START READING TEXT

Lecture 1: Introduction to Data Science

Narjes Mathlouthi

2025-06-23

Welcome to PSTAT5A!

Instructor

  • Narjes Mathlouthi (nmathlouthi@ucsb.edu)

Office Hours (Zoom):

  • Thursdays 11 AM–12 PM

Teaching Assistants

  • Summer Lee (sle@ucsb.edu)

  • Mingzhu He (mingzhuhe@ucsb.edu)

Course Resources

  • Canvas: Grades & Announcements
  • Gradescope: Quizzes & Labs
    • Entry code: WJ4XR7
  • Course Website: bit.ly/3Ga8CSK
    • All lecture slides, labs, and code will be posted here

Course Resources

Labs: Interactive, hands‐on Python computing sessions hosted on JupyterHub.
Access the lab environment at: https://pstat5a.lsit.ucsb.edu

Communication & Email

  • Priority: Bring non‐urgent questions to office hours or after lecture rather than emailing.
  • Email Subject: Always include [PSTAT 5A] to help us sort and reply efficiently.
  • Response Time: Please allow 24–48 hours for replies; avoid sending emails over weekends.

What is Data Science?

END READING TEXT
START SUPPLIED INFORMATION

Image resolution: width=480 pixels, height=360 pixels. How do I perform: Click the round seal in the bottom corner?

END SUPPLIED INFORMATION

• [ABOUT THIS EXERCISE]:
Reproduce the entire course introduction text for Lecture 1, word for word.

• [RESULT OF THIS TASK]:
Lecture 1: Introduction to Data Science

Narjes Mathlouthi

2025-06-23

Welcome to PSTAT5A!

Instructor

  • Narjes Mathlouthi (nmathlouthi@ucsb.edu)

Office Hours (Zoom):

  • Thursdays 11 AM–12 PM

Teaching Assistants

  • Summer Lee (sle@ucsb.edu)

  • Mingzhu He (mingzhuhe@ucsb.edu)

Course Resources

  • Canvas: Grades & Announcements
  • Gradescope: Quizzes & Labs
    • Entry code: WJ4XR7
  • Course Website: bit.ly/3Ga8CSK
    • All lecture slides, labs, and code will be posted here

Course Resources

Labs: Interactive, hands‐on Python computing sessions hosted on JupyterHub.
Access the lab environment at: https://pstat5a.lsit.ucsb.edu

Communication & Email

  • Priority: Bring non‐urgent questions to office hours or after lecture rather than emailing.
  • Email Subject: Always include [PSTAT 5A] to help us sort and reply efficiently.
  • Response Time: Please allow 24–48 hours for replies; avoid sending emails over weekends.

What is Data Science?